The blue zeros are 'No' samples, the orange ones are 'Yes' samples. Some embryo images are plotted together. We can see that there are two clusters, but in each cluster, 'yes' and 'no' samples are mixed together. This visualization somewhat shows how challenging the problem is.


In computer vision, embryo quality grading is a new problem. It has received attention in recent years. This problem is related to the life of a human, thus it is very important to have a high-performance and interpretable algorithm that would support embryologists to make their decisions.


[1] Doug Donovan, ABNORMAL CELLS IN EMBRYOS MIGHT NOT PREVENT IVF SUCCESS, Johns Hopkins University, 2020.

[2] Lowe, David G. "Distinctive image features from scale-invariant keypoints." International journal of computer vision 60.2 (2004): 91-110.

[3] Rublee, Ethan, et al. "ORB: An efficient alternative to SIFT or SURF." 2011 International conference on computer vision.

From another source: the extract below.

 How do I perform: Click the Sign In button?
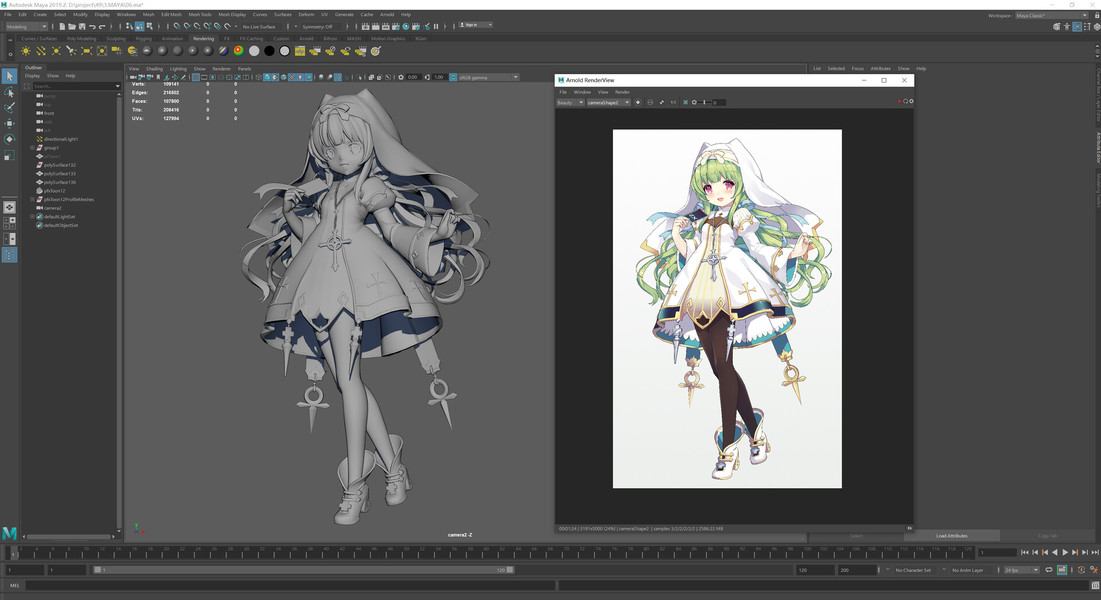pyautogui.click(x=476, y=25)
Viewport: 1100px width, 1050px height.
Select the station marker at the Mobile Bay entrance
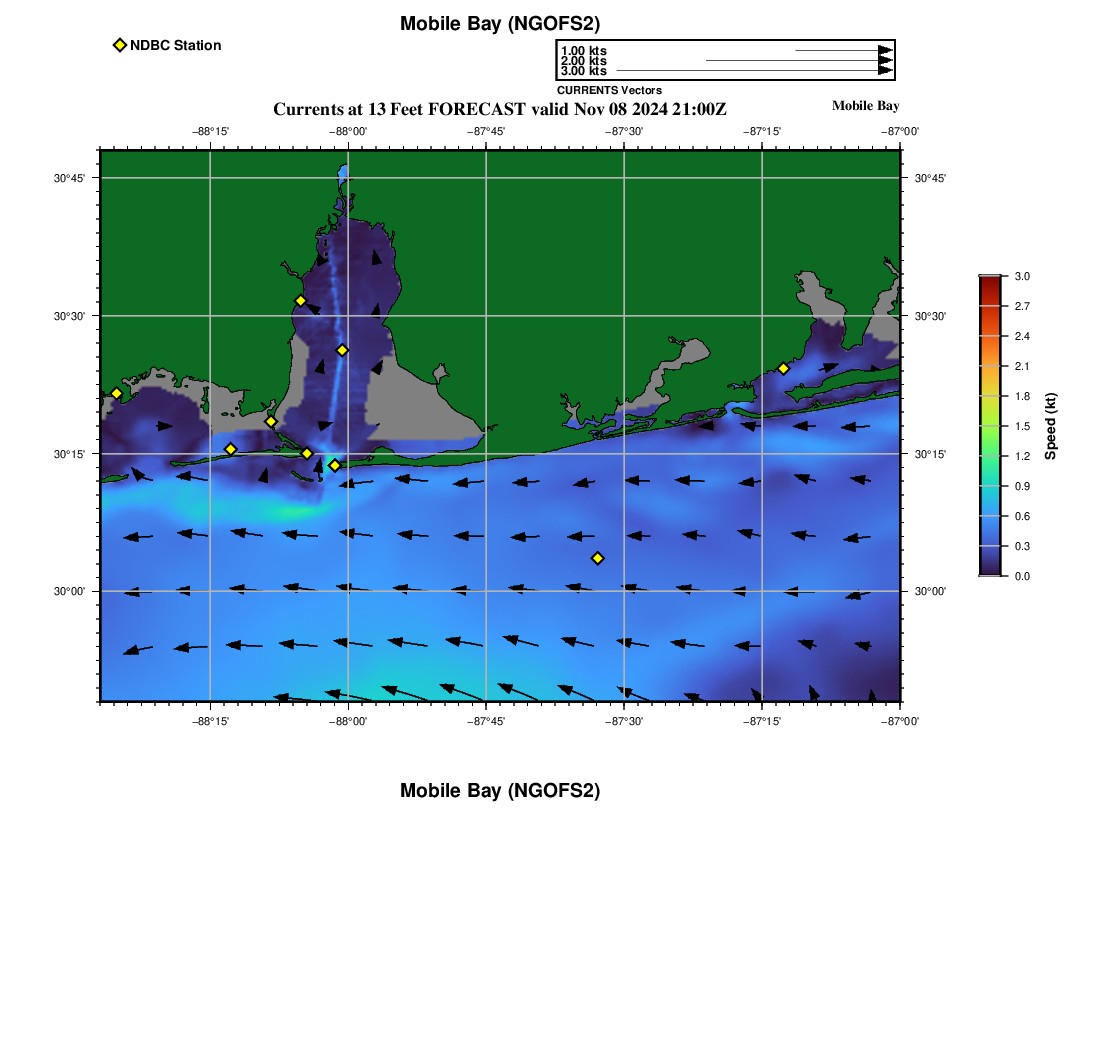[334, 465]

Ieee, 2011.

[4][contours in opencv](

[5] Cortes, Corinna, and Vladimir Vapnik. "Support vector machine." Machine learning 20.3 (1995): 273-297.

[6] Li Fei-Fei (Stanford), Rob Fergus (NYU), Antonio Torralba (MIT), Recognizing and Learning Object Categories, MIT CSAIL, 2005.

[7] Bethea Davida, Bag of Visual Words in a Nutshell, Towards Data Science, 2018.

[8] Aybüke Yalçıner, Bag of Visual Words (BoVW), Medium, 2019.

[9] Huang, Gao, et al. "Densely connected convolutional networks." Proceedings of the IEEE conference on computer vision and pattern recognition. 2017.

[10] “Visualizing High-Dimensional Data Using t-SNE” van der Maaten, L.J.P.; Hinton, G. Journal of Machine Learning Research (2008)

[11] “t-Distributed Stochastic Neighbor Embedding” van der Maaten, L.J.P.

[12] “Accelerating t-SNE using Tree-Based Algorithms” van der Maaten, L.J.P.; Journal of Machine Learning Research 15(Oct):3221-3245, 2014.

[13] “Automated optimized parameters for T-distributed stochastic neighbor embedding improve visualization and analysis of large datasets” Belkina, A.C., Ciccolella, C.O., Anno, R., Halpert, R., Spidlen, J., Snyder-Cappione, J.E., Nature Communications 10, 5415 (2019).